I just finished reading Katherine Addison’s The Goblin Emperor, one of the novels shortlisted for this year’s Hugo awards. It’s a book that answers a question I’ve asked many times at the end of other fantasies: What happened after the protagonist unseated the Bad King and took the throne for himself? How did he turn the ship of state around?
Maia is the disregarded fourth son of the Emperor of the Elflands, and a half-goblin to boot. He has been raised in exile from the court, and seems fated to live his entire life relegated to a remote manor, except that an airship accident kills his father and three elder brothers. Maia is hastily crowned Emperor, though he was never trained to rule and does not understand the motives and intrigues of his father’s courtiers. He struggles to overcome his abusive upbringing while facing down the daily conflicts that his imperial duties entail. When he discovers that the airship crash was an act of sabotage, he quickly realizes that the unknown assassins must be planning to murder him next.
Among all the SF novels I can think of, this one has the best portrayal of an imaginary government. Fantasy kings and emperors have a bad habit of shirking actual work. At best, their role is usually limited to sitting in a great hall and hearing the occasional petition. Not Maia. He’s thrown into an empire with a fully-developed cabinet, parliament and chancery, which he has to learn to navigate. There are real problems to solve, and they look very different from the perspectives of different stakeholders. As a former aide to politicians, all this warms my tiny, twisted heart.
Other reviewers have also noted how the story touches on subjects of race, class and gender in a nuanced way, without losing narrative momentum. I think the female characters were particularly well done. As writers, we’re so often tempted to fall into the old character tropes of either the “sexy lampshade” who could be replaced by an object without affecting the plot, or the superwoman, who faces no obstacles to her hyper-empowerment. Addison gently reminds us that there are hundreds of points in between those two poles. From the spoiled princess Sheveän, to the opera singer Nedäo Vechin, to Suler the nursery maid, they make excellent examples of how to write women who have personality and agency, even in a society where they have little power.

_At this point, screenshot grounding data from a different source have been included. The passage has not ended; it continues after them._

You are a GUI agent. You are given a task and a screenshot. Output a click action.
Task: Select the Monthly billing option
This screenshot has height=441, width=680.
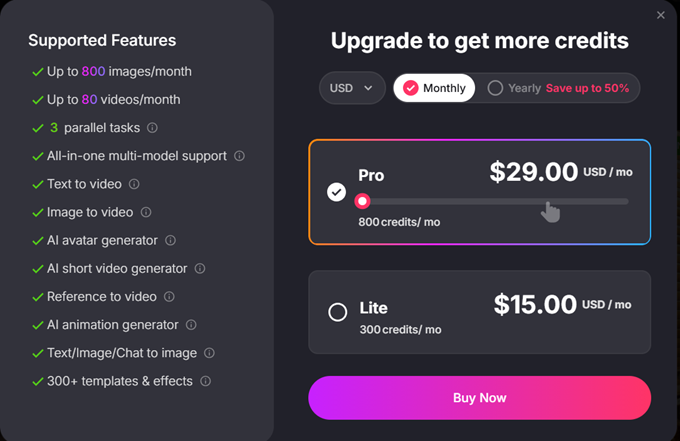tap(433, 88)
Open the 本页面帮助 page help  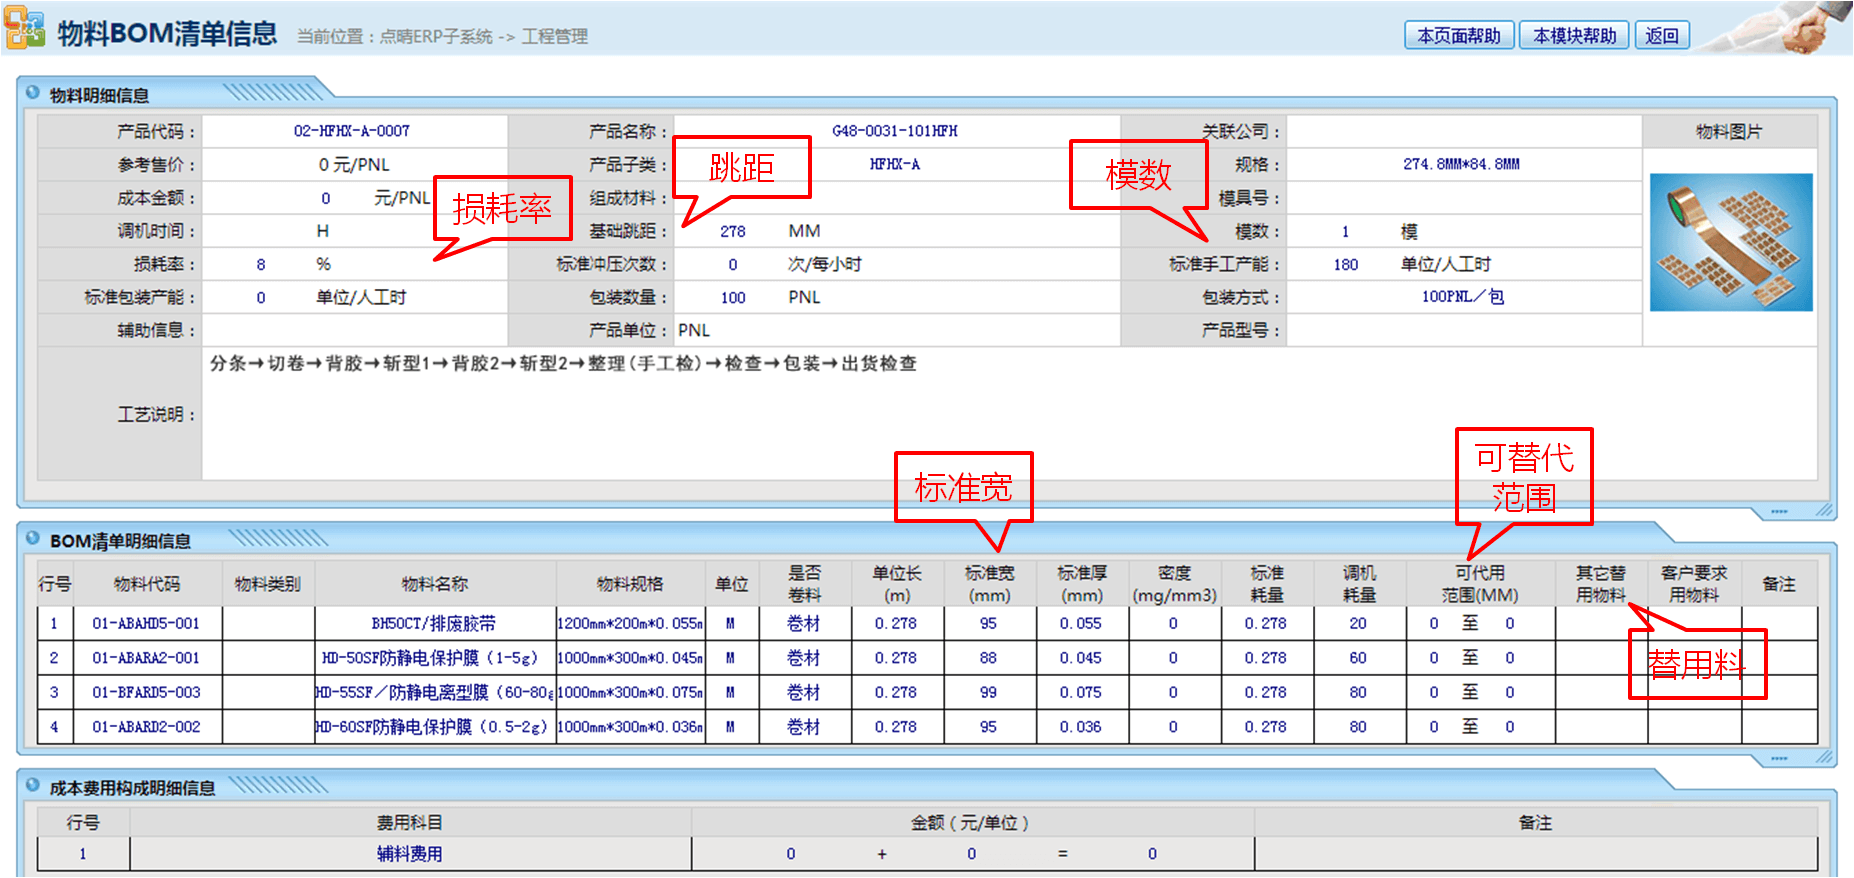pyautogui.click(x=1459, y=36)
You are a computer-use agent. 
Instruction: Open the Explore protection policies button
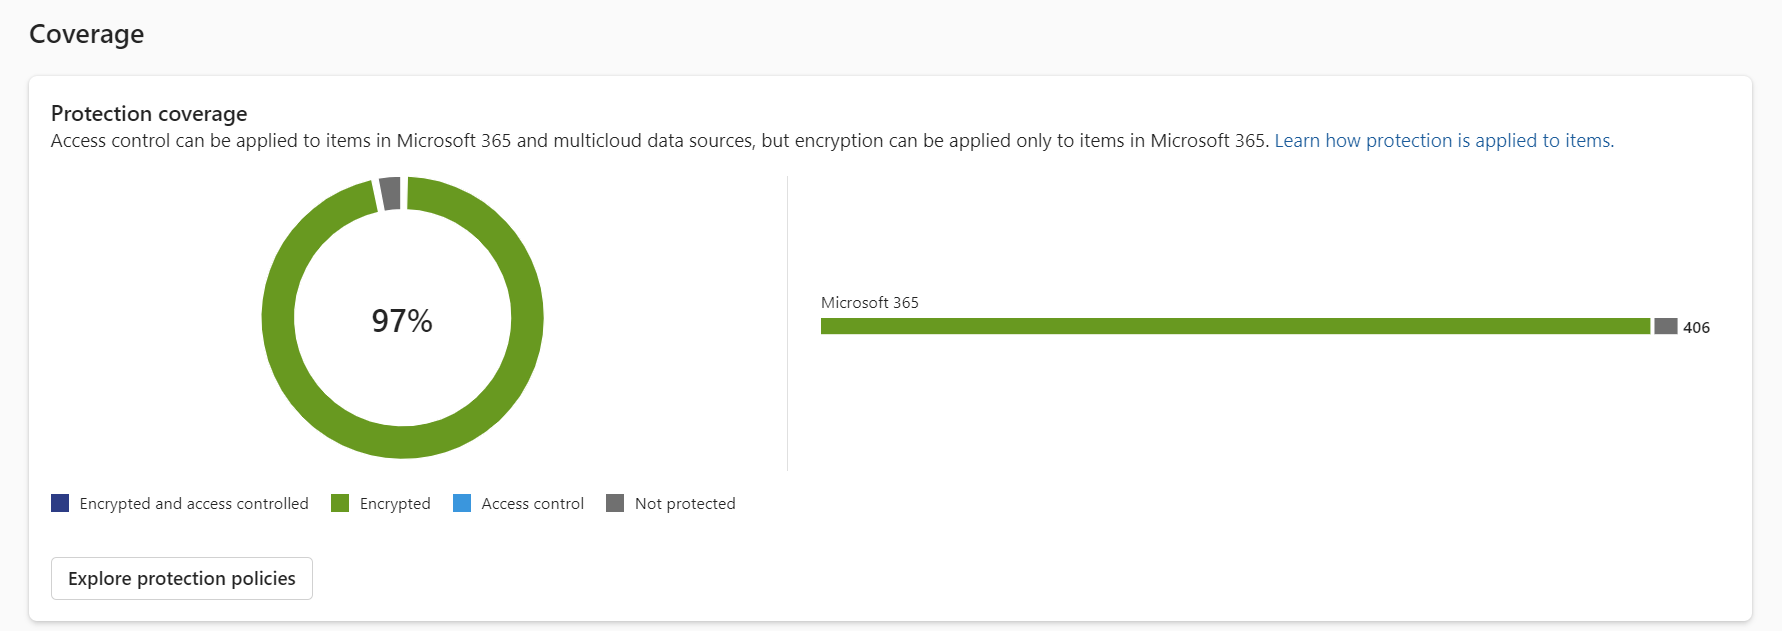click(182, 579)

Maia himself is a character of a type that has become all too rare in the fantasy genre lately: the kindly protagonist. He is genuinely concerned for the well-being of those around him. His attitude manifests as small thank-yous and grander demonstrations of imperial mercy. Nevertheless, he’s more than a one-dimensional goody-goody. Time and again, he’s faced with the realization that when you’re in a position of power, you can be cruel merely by being oblivious.
Paradoxically, I think characterization is also the book’s main weakness. I count 164 named characters, not including gods and horses, and some eighty-odd of these people have speaking parts. While I recognize that the tradition of epic casts goes back to Homer, I don’t think it serves this story very well.
You never really get to know much about any one character except Maia himself. When someone close to him betrays him and subsequently commits suicide, you realize that this character has never been described and has not uttered a single word up until now. The complete opacity of the character’s motives–and the suspicion that the author is cheating–combine to suck some of the emotion out of an otherwise powerful death scene.
The detachment is exacerbated by a complex system of naming and honorifics. Characters are often referred to by their title and surname, but later in the book might be called by their personal name. Similar sounding names like Sheveän, Shaleän, Mireän and Nemiriän abound. Time and again, I stopped cold in my reading to ask Wait, who is that? Have we met this person before?
Fortunately, the book comes with a list of characters, or I would have been completely lost. Even when Maia names his closest associates near the end of the story, there was one name I had to hunt down in sixteen pages of appendix before I recognized it.
Despite its flaws, the story moved me enough to make me go back and read choice parts over again after I had finished it. Depending on how I feel about The Three-Body Problem, which I still need to read, it may still be my first choice for the Hugos this year.